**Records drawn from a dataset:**

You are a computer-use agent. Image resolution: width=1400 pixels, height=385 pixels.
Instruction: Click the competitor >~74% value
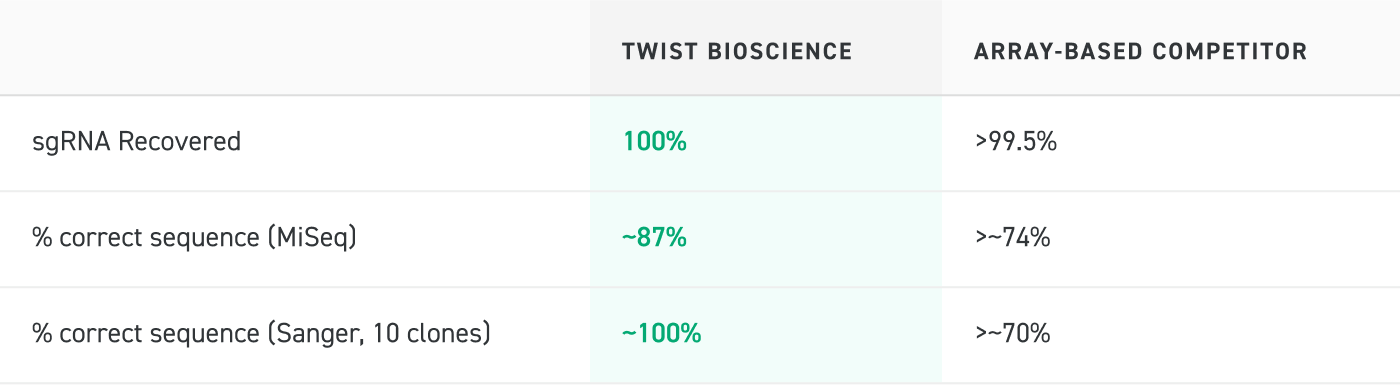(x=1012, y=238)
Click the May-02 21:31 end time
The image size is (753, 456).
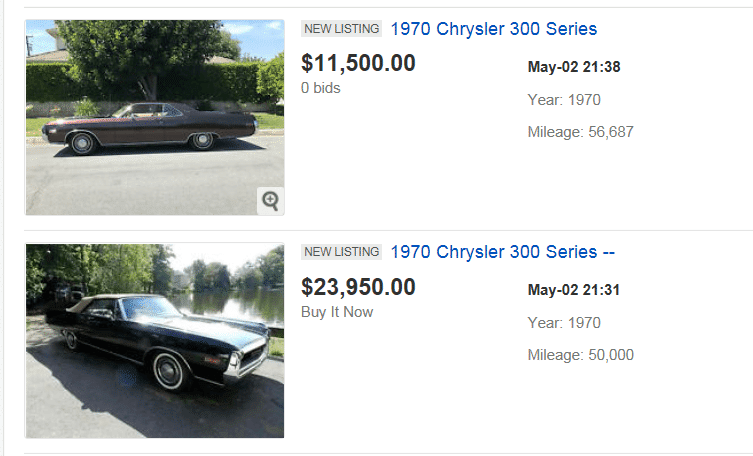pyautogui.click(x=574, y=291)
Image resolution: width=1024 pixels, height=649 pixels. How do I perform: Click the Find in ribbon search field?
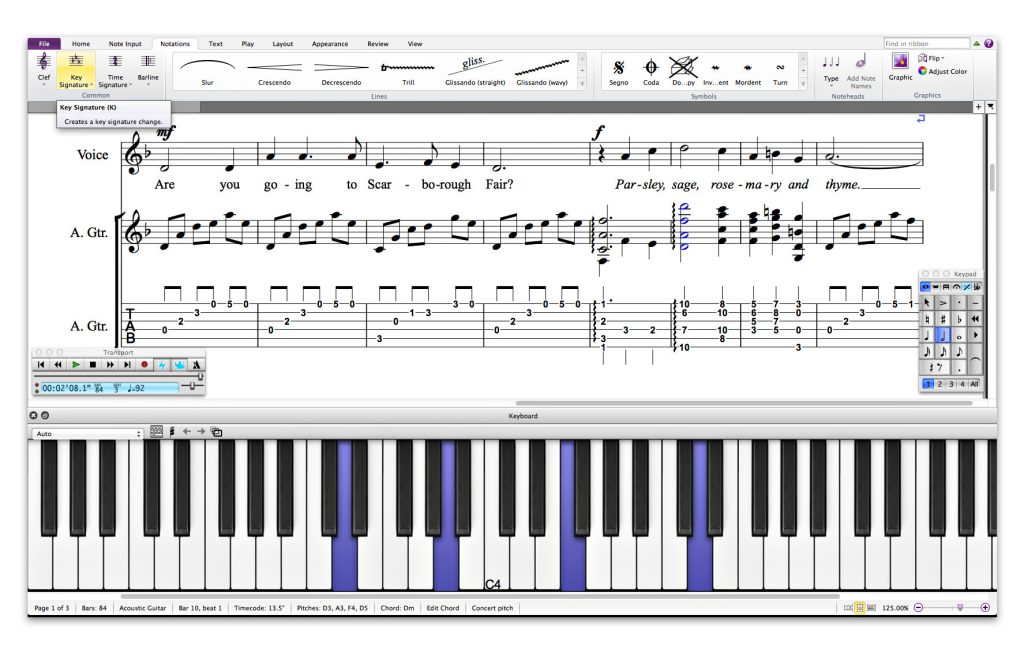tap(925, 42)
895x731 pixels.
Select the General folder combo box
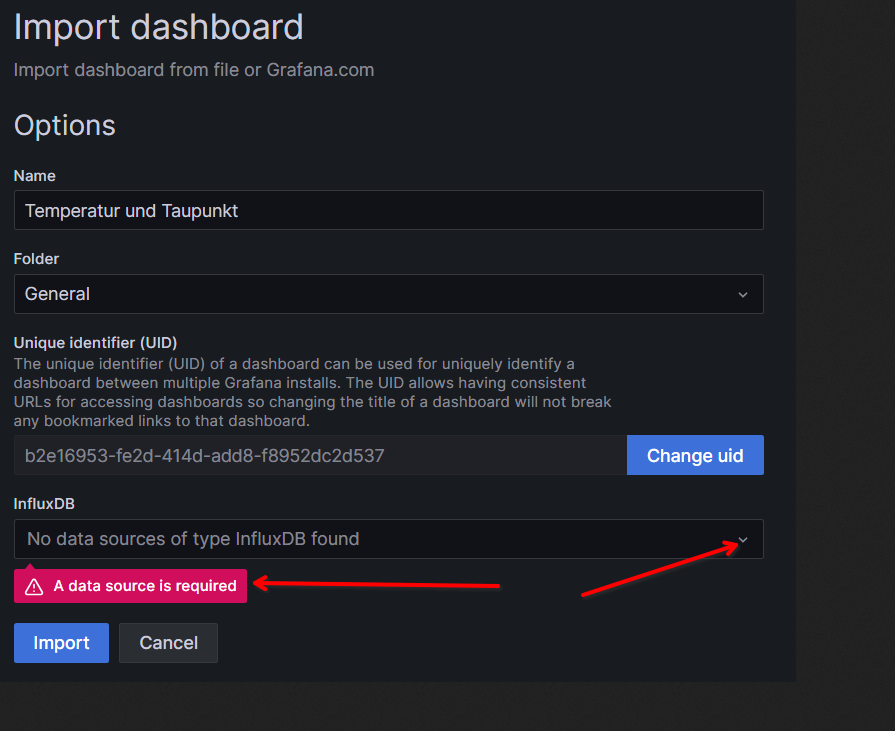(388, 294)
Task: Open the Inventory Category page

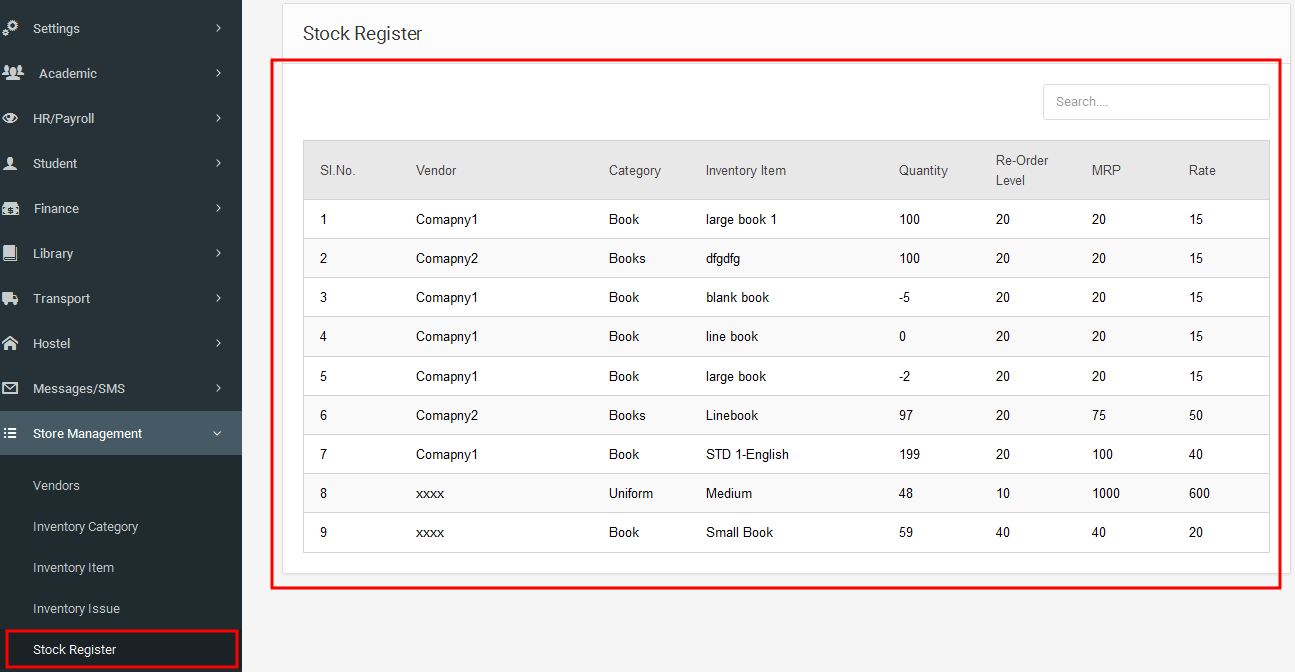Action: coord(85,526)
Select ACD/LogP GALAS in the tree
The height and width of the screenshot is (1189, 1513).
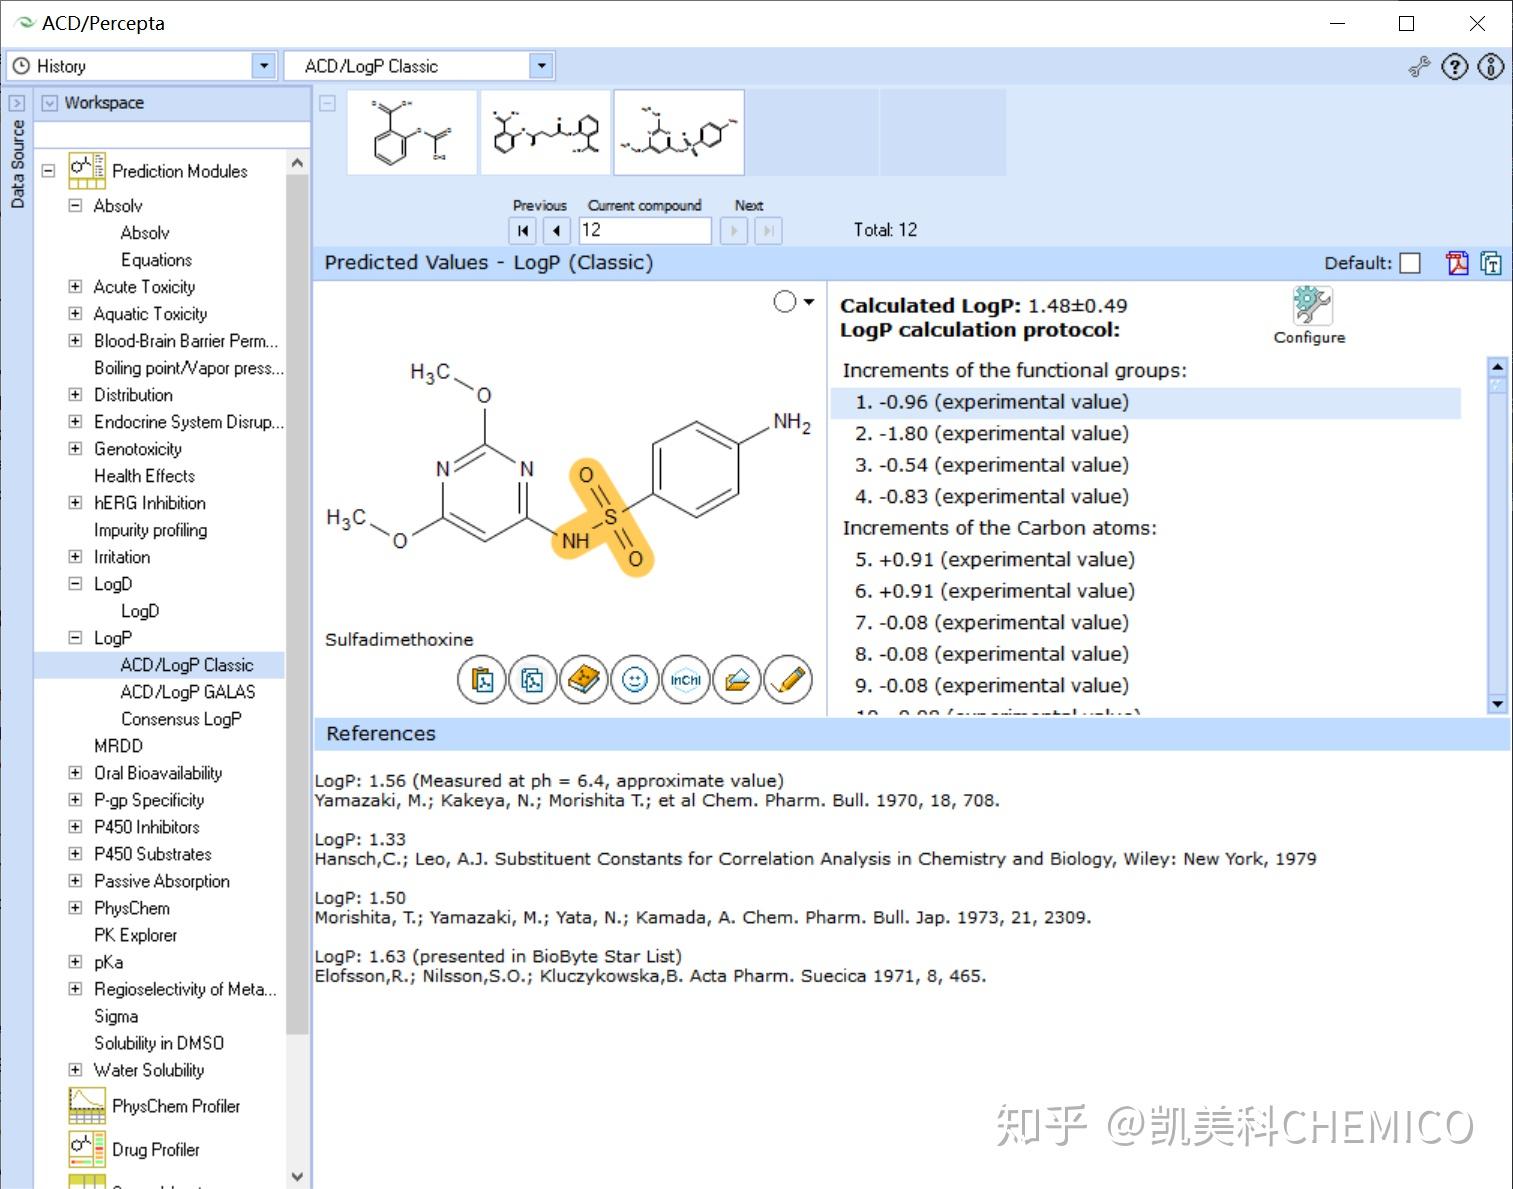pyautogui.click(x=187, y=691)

**How to complete this task:** Give back exactly the lines from the one containing "895x731 pixels." through the last line above, both included, and none of the pictures.

**Finished exercise:**
895x731 pixels.
Select the General folder combo box
(388, 294)
Task: Open the Inventory Category page

Action: coord(85,526)
Select ACD/LogP GALAS in the tree
The height and width of the screenshot is (1189, 1513).
pyautogui.click(x=187, y=691)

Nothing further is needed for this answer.